**What you need to do**
- a) Return the passage from the article on Pío Pico below, from "by Paul R. Spitzzeri" up to and including "María Ignacia Alvarado.", with no changes.
- b) Using the article on Pío Pico below, answer these:
(i) How many visitors attended the first Tombstone Tales program?
(ii) In what month and year was the Historical Society of Southern California formed?
(iii) In what year did Barrows head for California?

**Source document**
◇ ◇ ◇ ◇ ◇ ◇ ◇

Tombstone Tales Postview: Don Pío Pico Remembered by the Historical Society of Southern California, 5 November 1894, Part One

by Paul R. Spitzzeri

Our first Tombstone Tales program, a new offering featuring El Campo Santo Cemetery with a focus on persons interred in the burying ground established by the Workman family in the 1850s, has passed and we hosted over eighty visitors for an illustrated presentation followed by a visit to the just slightly under an acre site for a general overview of the cemetery as well as paying respects to this year’s subjects: Don Pío Pico and his wife Doña María Ignacia Alvarado.

Yesterday’s “intermission” post looked at a recollection of Don Pío in the pages of the October 1894 issue of The Land of Sunshine magazine and this one examines remembrances by Henry D. Barrows in what he called “A Biographical and Character Sketch of the Last Mexican Governor of Alta California” and which was read at a meeting of the Historical Society of Southern California.

Los Angeles Times, 23 November 1883.

The Society was just over a decade old, being formed in November 1883 at a meeting held in the City Council chambers with Jonathan Trumbull (Juan José, or J.J.) Warner in the chair. Warner played a key role in finding lodging in Los Angeles for Pico after the 90-year old was evicted from his El Ranchito adobe house on the Rancho Paso de Bartolo in Whittier—this now as state historic park—and remained close to Pico until the ex-governor’s death on 11 September 1894.

Other founders of the Society included former county surveyor George Hansen, Barrows, Dr. Joseph P. Widney, educator James M. Guinn, John Mansfield, J,Q.A. Stanley, and eleven other men. In 1884, the organization issued its first annual publication with articles on the region’s history and this continued for four decades until a quarterly was established in the mid-1930s—this continues today.

Times, 8 August 1914.

As for Barrows (1825-1914), he had a long-standing interest in greater Los Angeles history and wrote a good deal about it during his six decades in the Angel City. A native of Mansfield, Connecticut, east of Hartford, he had a notable musical talent and was an expert on the flute, piano, violin and a number of wind instruments. In his mid-twenties he taught music in Boston and, in 1852, headed for California, then in the midst of the Gold Rush.

◇ ◇ ◇ ◇ ◇ ◇ ◇

**Information provided**
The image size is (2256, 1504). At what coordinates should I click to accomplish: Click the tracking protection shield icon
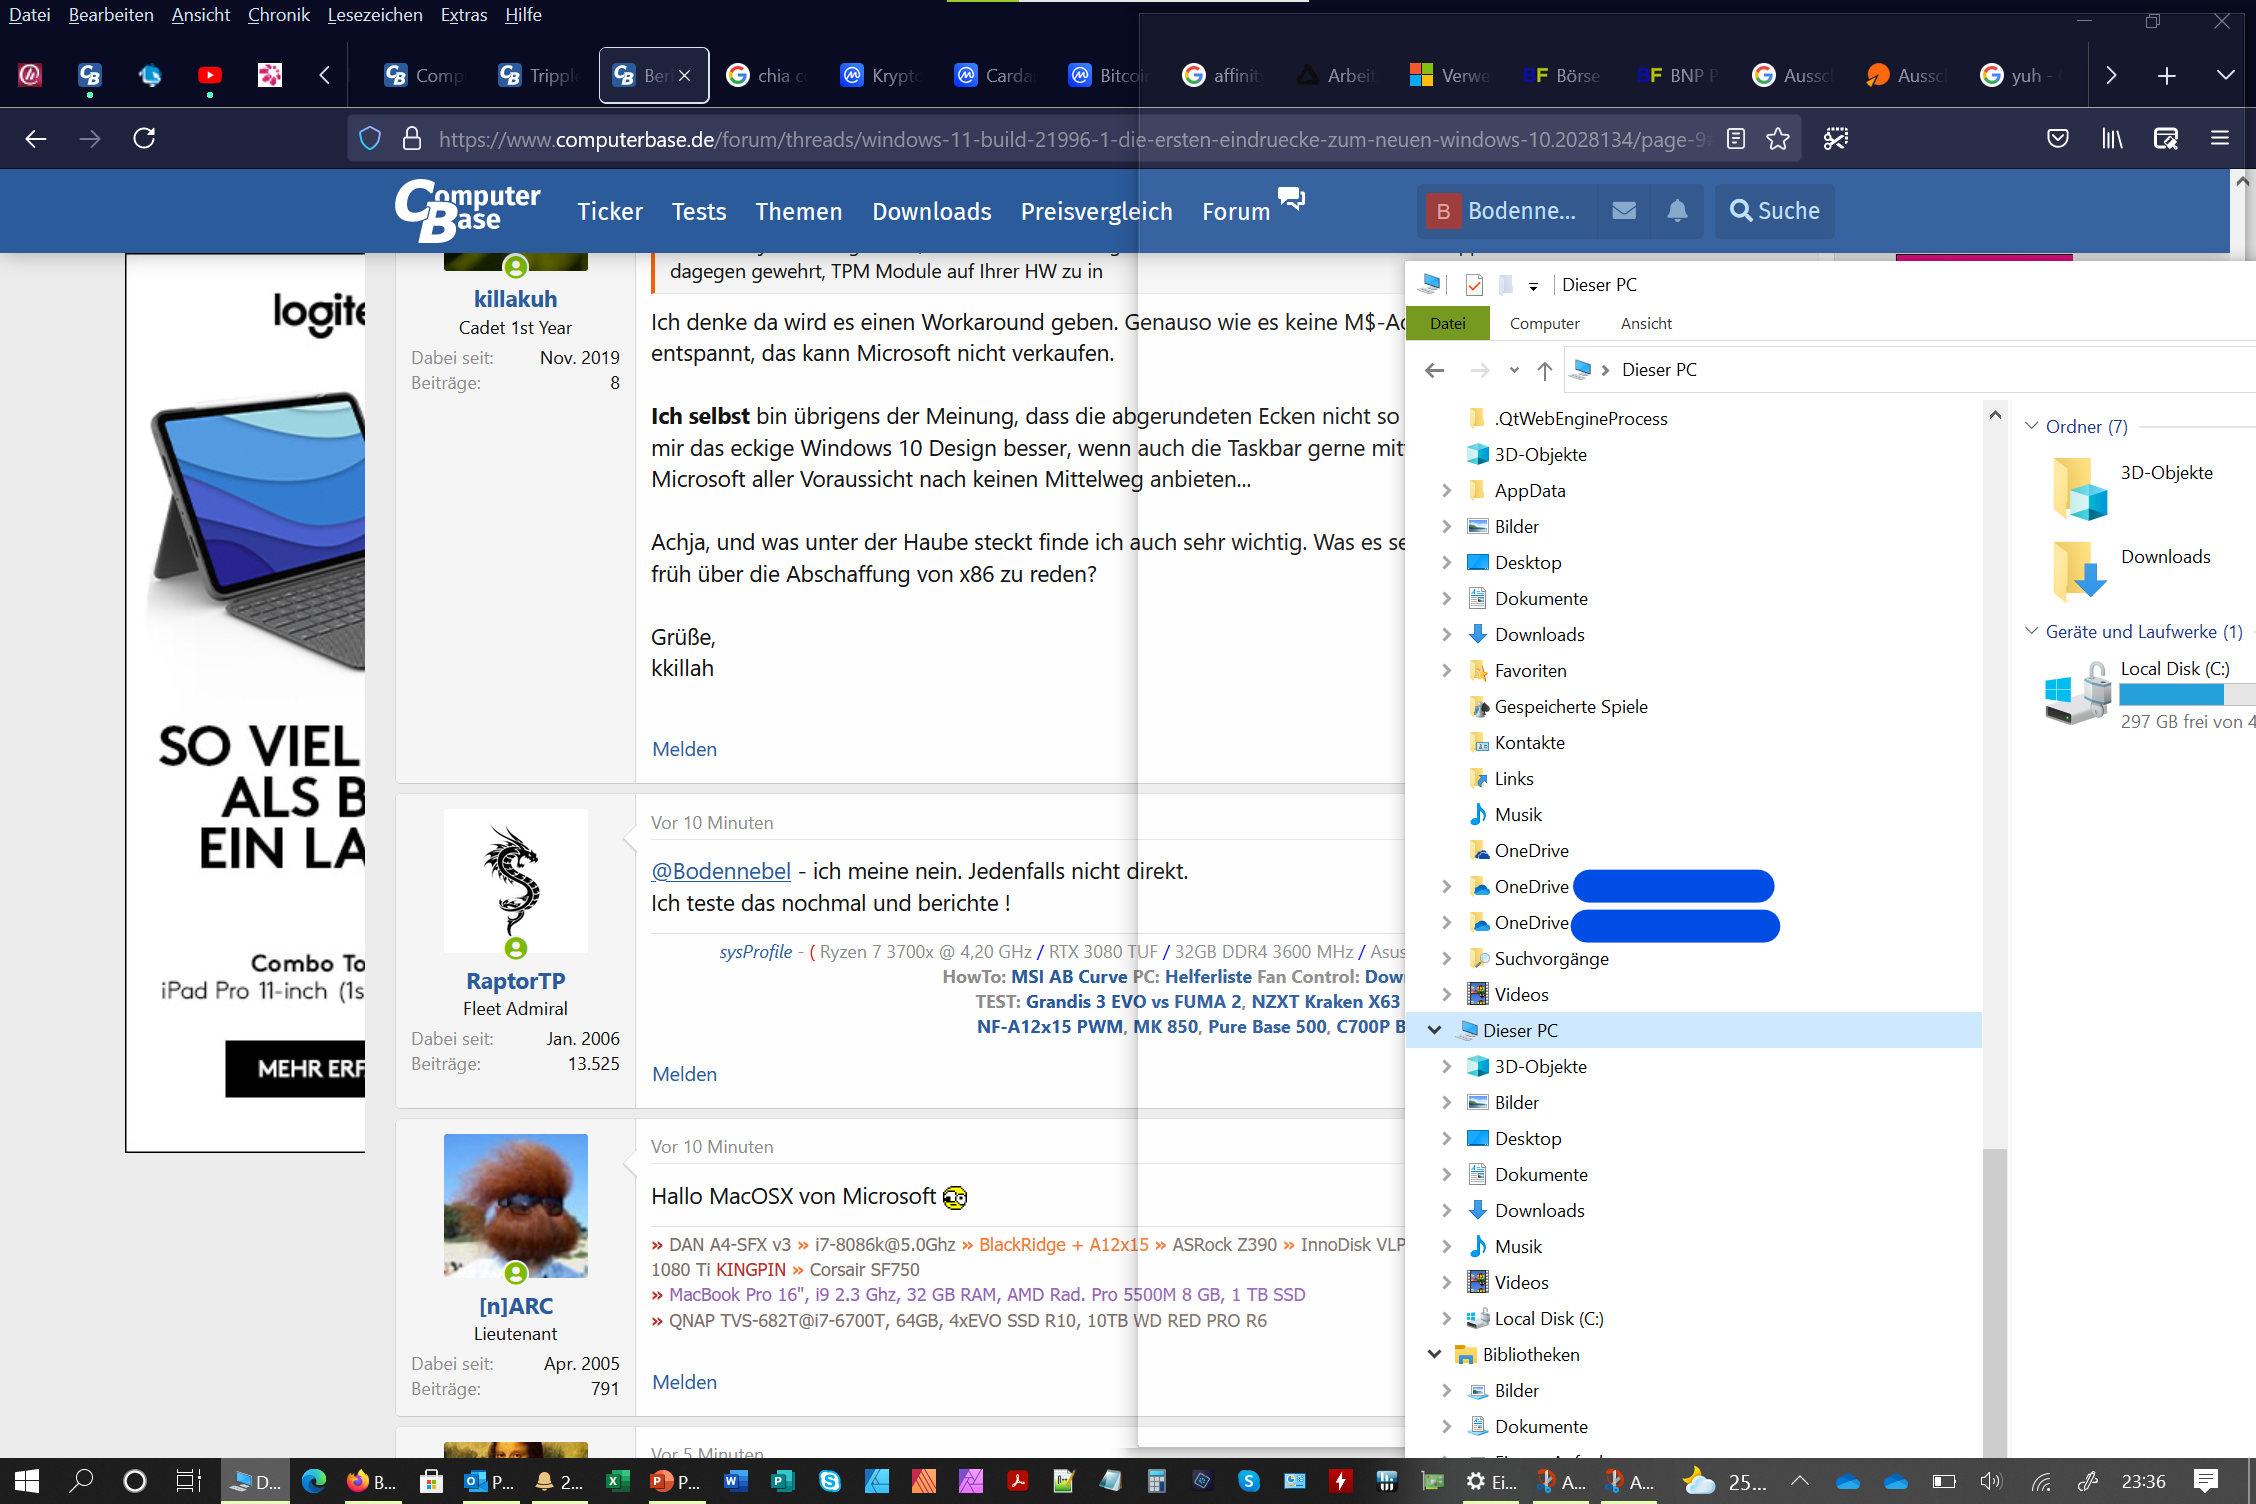(x=370, y=139)
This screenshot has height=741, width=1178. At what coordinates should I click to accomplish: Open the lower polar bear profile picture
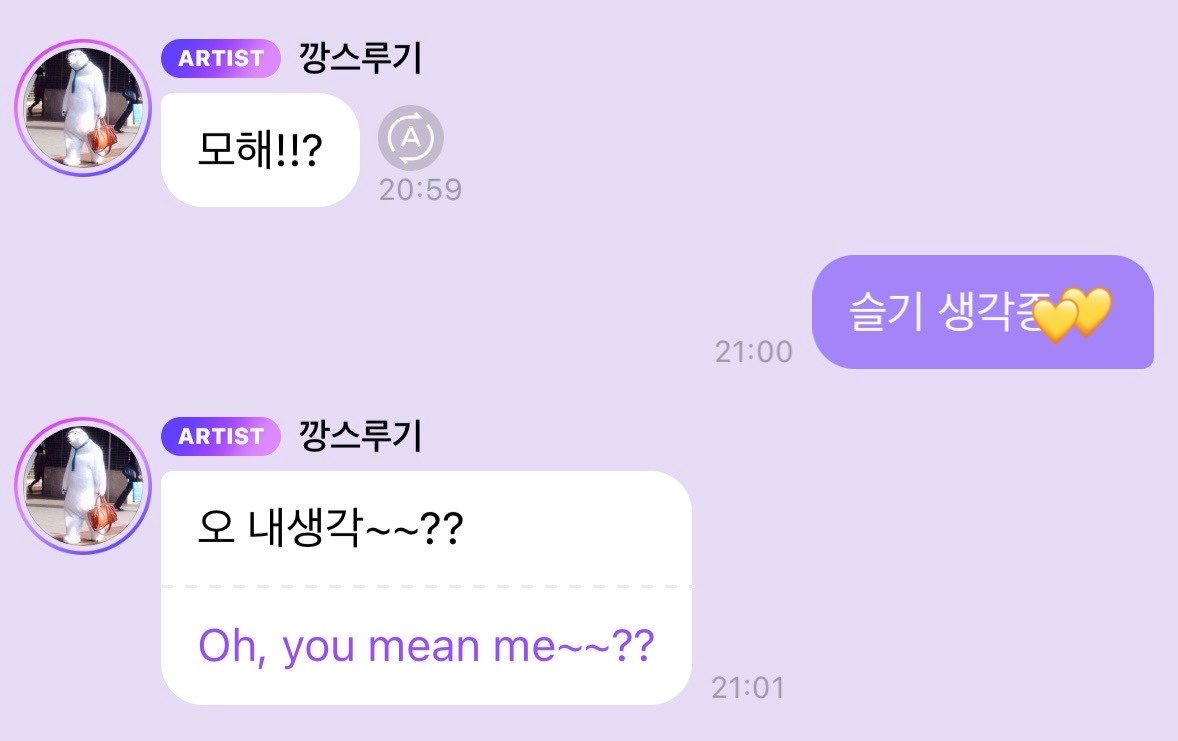(x=83, y=486)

◇ ◇ ◇ ◇ ◇ ◇ ◇

**Answers for the exercise**
- a)
by Paul R. Spitzzeri

Our first Tombstone Tales program, a new offering featuring El Campo Santo Cemetery with a focus on persons interred in the burying ground established by the Workman family in the 1850s, has passed and we hosted over eighty visitors for an illustrated presentation followed by a visit to the just slightly under an acre site for a general overview of the cemetery as well as paying respects to this year’s subjects: Don Pío Pico and his wife Doña María Ignacia Alvarado.

- b)
(i) Over eighty
(ii) November 1883
(iii) 1852